New Research Core Focuses on Metabolism

Fluorescent image displays different levels of mitochondrial activity, in red and green, in a mouse heart. Mitochondria produce energy for cells through cellular respiration.

A new research facility at Cedars-Sinai focuses on how body cells generate energy. The main goal of the Metabolism and Mitochondrial Research Core is to provide scientists with comprehensive tools and services to analyze this essential process and incorporate it into their studies.

Mitochondria, the organelles found outside the nucleus that produce energy for cells through cellular respiration, are integral to understanding a wide variety of disorders, according to core director Roberta Gottlieb, MD. Among these disorders are cancer, heart disease, skeletal disorders, Alzheimer's disease, retinal disorders, bowel disease, obesity and diabetes,

"If we tune up the mitochondria, we can treat a lot of diseases," said Gottlieb, who also is director of molecular cardiobiology at the Cedars-Sinai Heart Institute and professor of Medicine.

Among the tools at the new core are two Seahorse Bioscience instruments, which measure the rates of oxygen consumption and extracellular acidification in cells and mitochondria; and a Keyence BZ-X700 fluorescent microscope with multiple capabilities, including 3-D deconvolution and quantitative image analysis. The core also offers access to two-photon fluorescence microscopes at Cedars-Sinai's Microscopy Core.

Roberta Gottlieb, MD

One section of the new core is devoted to measuring metabolism — the processes by which nutrients are broken down or stored for later use — at the whole-body level, using mouse models. "Mitochondria can affect energy metabolism of the whole organism," said Miklos Peterfy, PhD, the director at the core who oversees this section. "This process can alter body fat composition, a key factor in metabolic diseases such as obesity and diabetes." Whole-body fat and muscle content in mice can be quickly and easily measured using an EchoMRI instrument at the core.

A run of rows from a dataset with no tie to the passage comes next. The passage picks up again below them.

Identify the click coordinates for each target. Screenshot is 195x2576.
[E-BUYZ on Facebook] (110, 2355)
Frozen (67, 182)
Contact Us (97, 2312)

Peterfy, an associate professor of Medicine who also directs the Murine Models of Metabolic Disease Lab, also can help investigators design animal experiments that use so-called metabolic cages. These cages provide measurements of food intake, energy expenditure, respiratory exchange ratio and physical activity in a non-invasive way.

With the launch of the new core, Cedars-Sinai scientists no longer need to transfer cellular materials and mice to other institutions to access Seahorse instruments or perform whole-body studies, Gottlieb explained. "We hope the Metabolism and Mitochondrial Research Core will bring in a new era of metabolism research at Cedars-Sinai," she said.